Bonecos de Estremoz já são Património Imaterial da Humanidade

A produção dos “Bonecos de Estremoz”, em barro, uma arte popular que conta com mais de três séculos de tradição, foi classificada quinta-feira, 7 de Novembro, como Património Cultural Imaterial da Humanidade pela UNESCO. A eleição aconteceu na ilha de Jeju, na Coreia do Sul.

                

A classificação da “Produção de Figurado em Barro de Estremoz” (os “bonecos de Estremoz”) foi decidida na 12.ª Reunião do Comité Intergovernamental da Organização das Nações Unidas para a Educação, Ciência e Cultura (UNESCO) para Salvaguarda do Património Cultural Imaterial, na Ilha Jeju, na Coreia do Sul.

Em declarações à Agência Lusa, o presidente do Turismo do Alentejo, António Ceia da Silva, considerou que a classificação pela UNESCO é uma “vitória para Portugal”. Declarando-se “muito orgulhoso, muito satisfeito”, Ceia da Silva acrescentou tratar-se de “uma grande vitória para Estremoz, para o Alentejo, mas uma grande vitória para Portugal”.

Também citado pela Lusa, o presidente do município de Estremoz, Luís Mourinha, declarou tratar-se de “um momento grande da história de Estremoz em termos da sua classificação, das suas gentes, porque o figurado de barro representa tudo o que é o trabalho, tudo o que é a dificuldade dos alentejanos e dos estremocenses em particular”.
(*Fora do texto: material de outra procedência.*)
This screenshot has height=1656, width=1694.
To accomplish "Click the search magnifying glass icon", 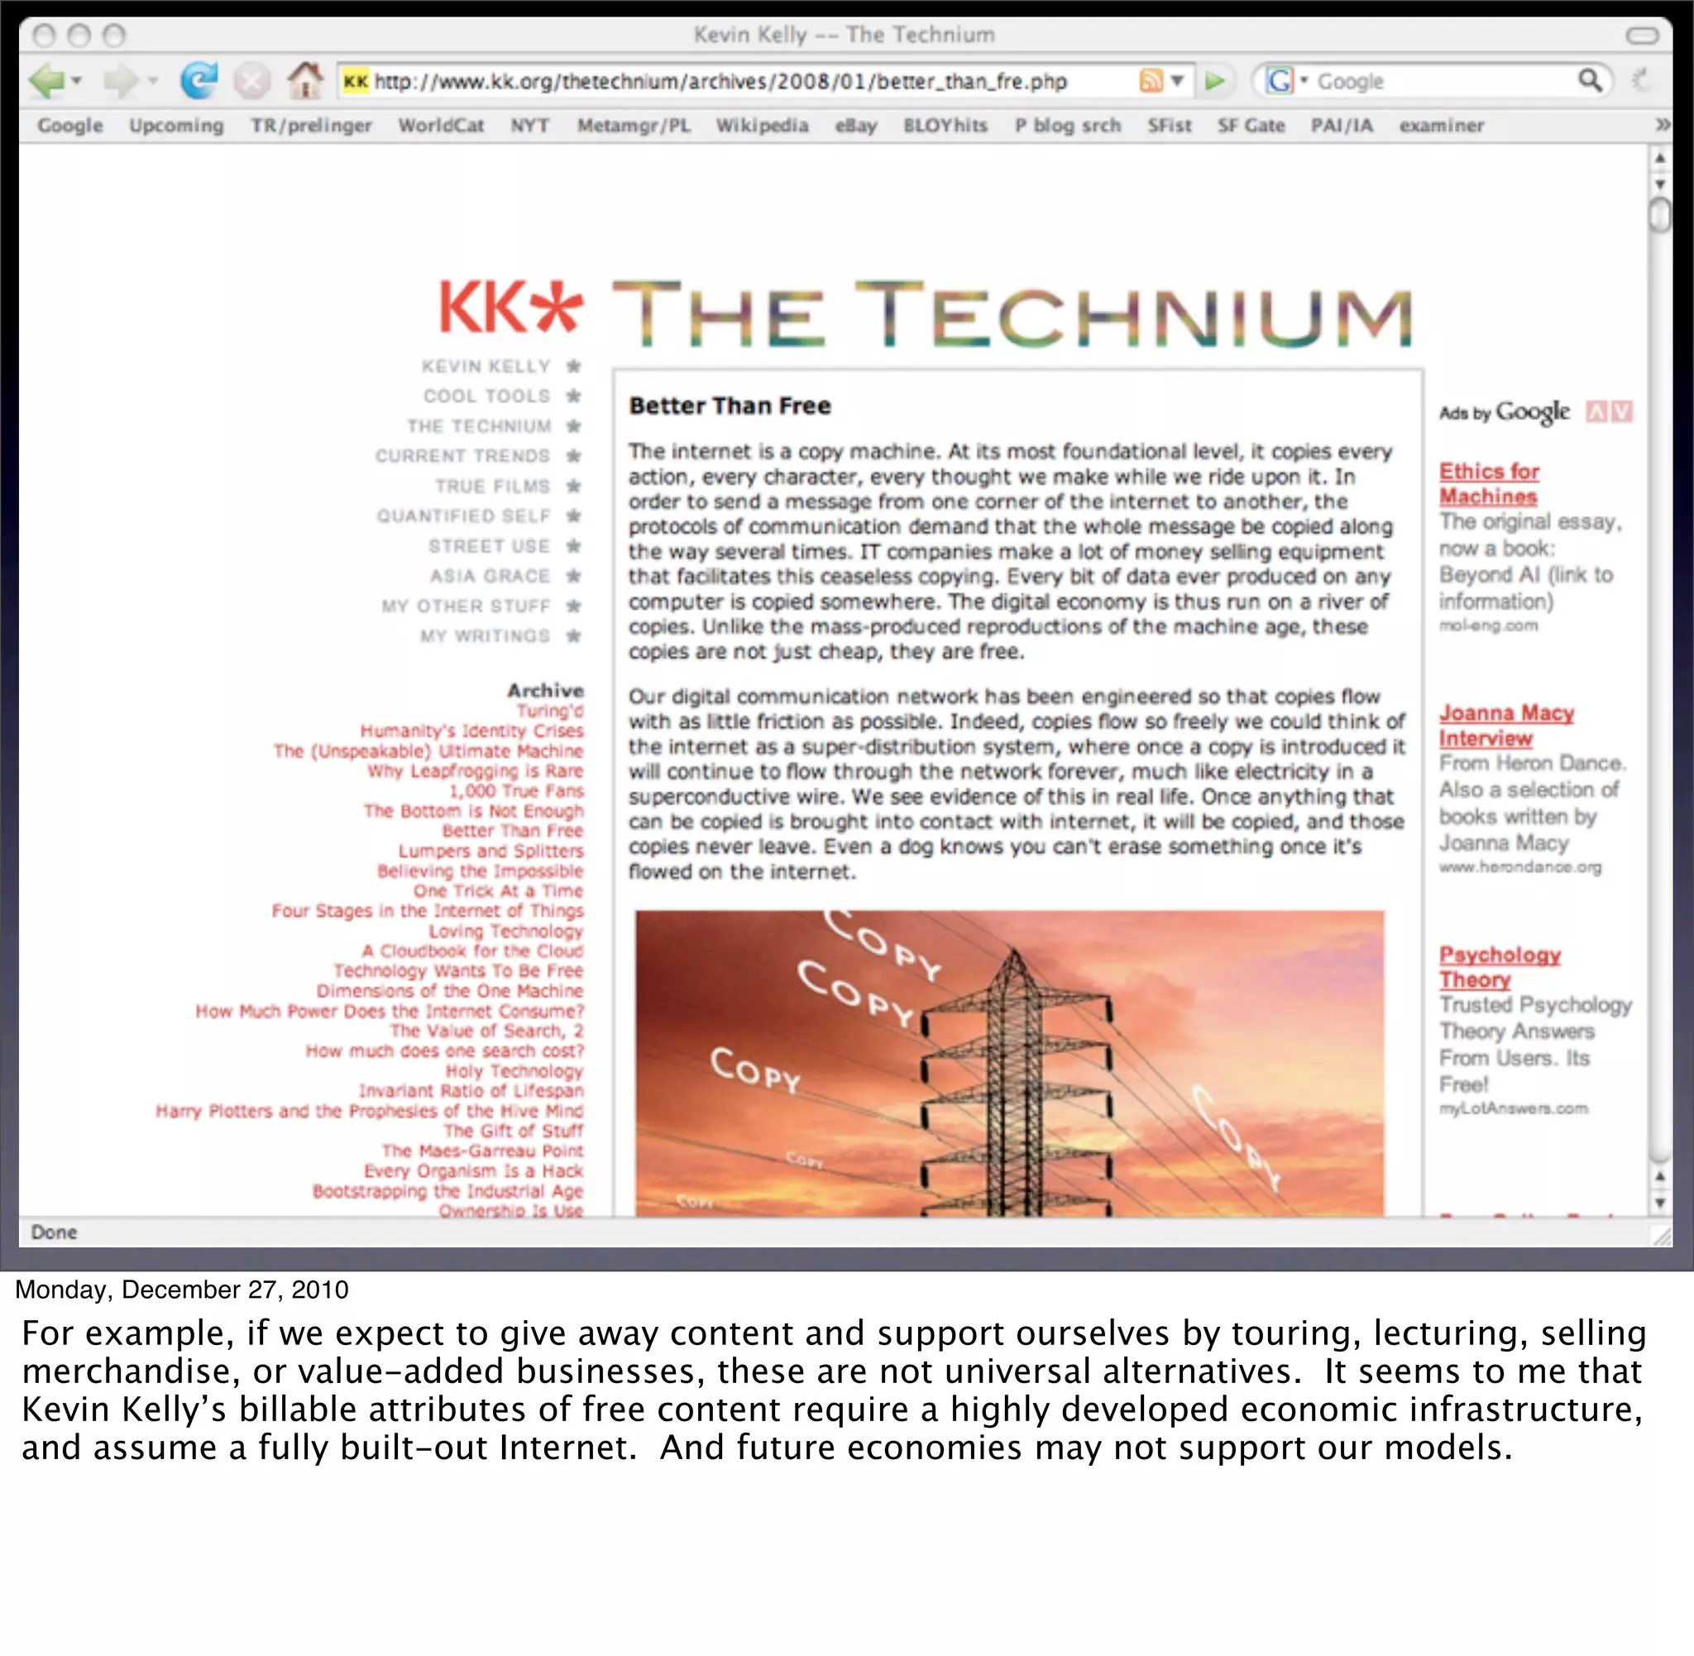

De acordo com notícia veiculada pela Agência Lusa, o embaixador de Portugal na Coreia do Sul, Manuel Gonçalves de Jesus, que acompanhou a cerimónia, declarou-se “bastante satisfeito” com o reconhecimento da UNESCO e saudou ainda os responsáveis da candidatura portuguesa, principalmente os artesãos que produzem os “Bonecos de Estremoz”.
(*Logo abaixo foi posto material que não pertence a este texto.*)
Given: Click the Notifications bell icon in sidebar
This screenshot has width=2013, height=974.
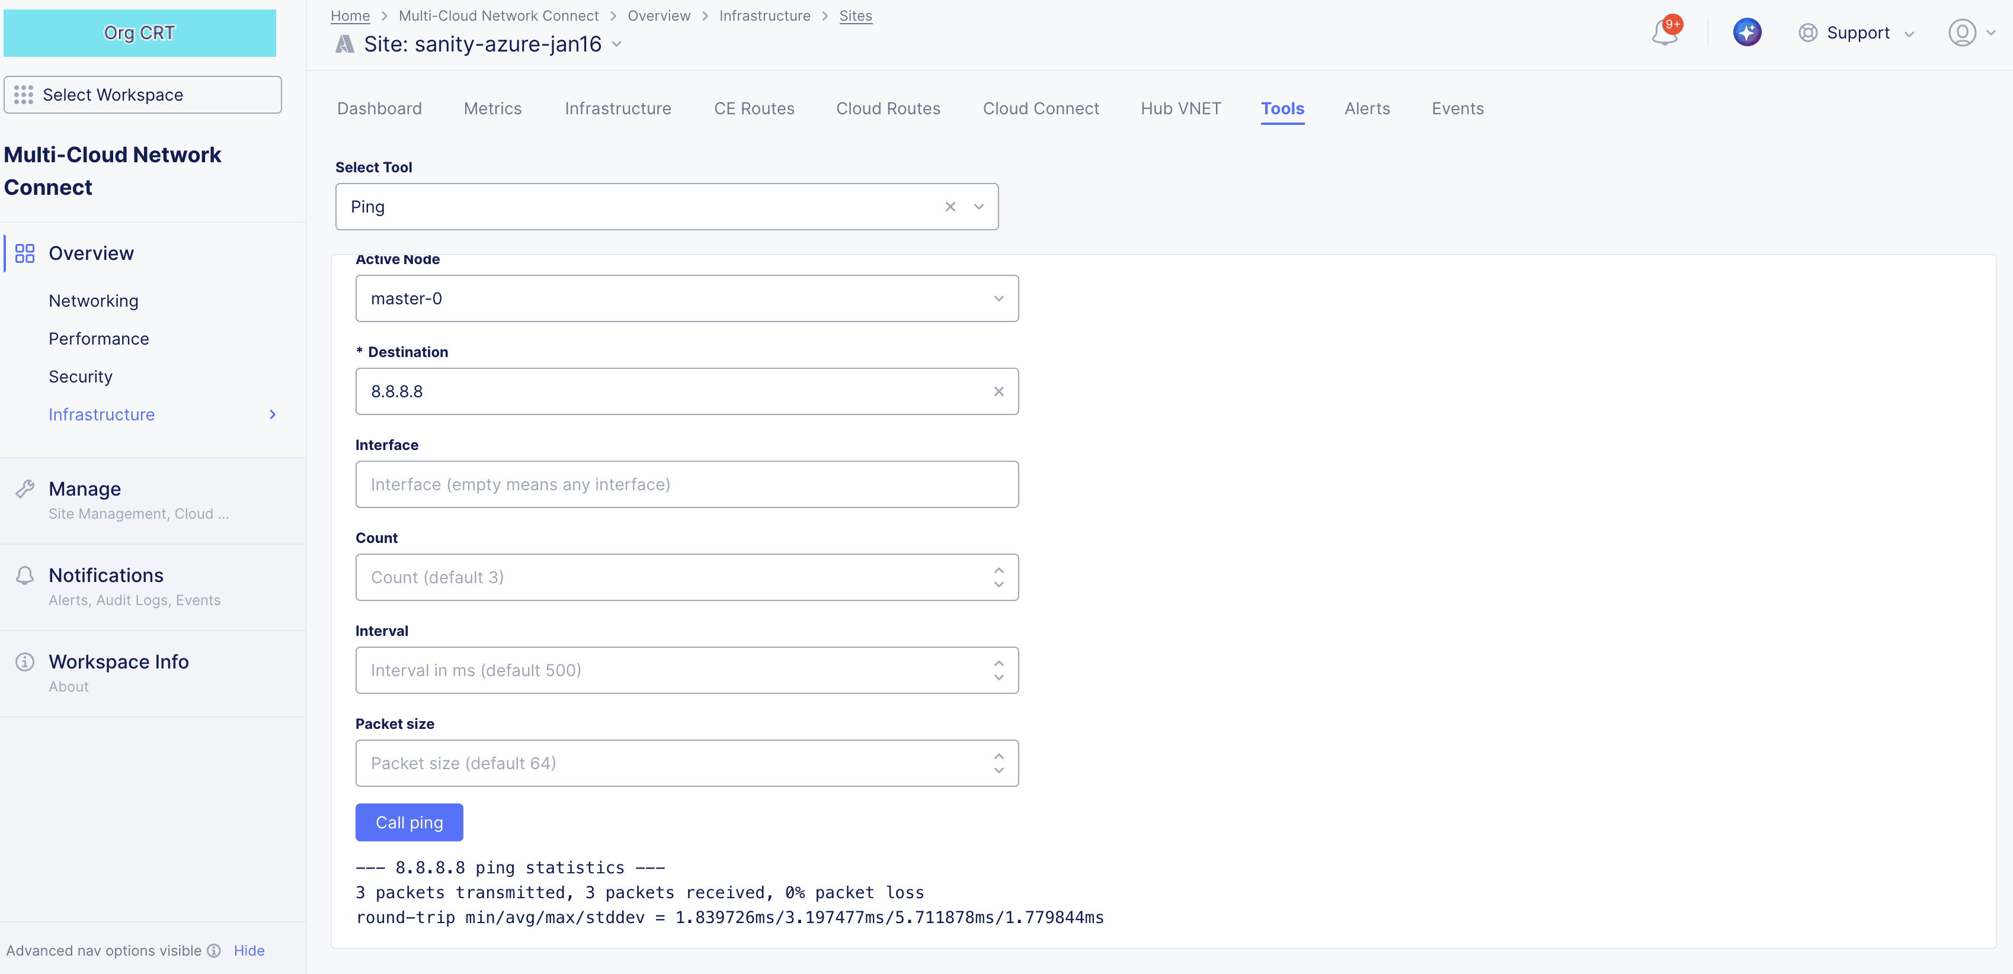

Os “Bonecos de Estremoz” pertencem a uma arte popular, com mais de 300 anos de história, tendo sido o primeiro figurado do mundo a merecer a distinção de Património Cultural Imaterial da Humanidade, na sequência da candidatura apresentada pela Câmara Municipal de Estremoz.

Com mais de uma centena de figuras inventariadas, esta arte consiste na modelação de uma figura em barro cozido, policromado e efetuada manualmente, segundo uma técnica com origem pelo menos no século XVII.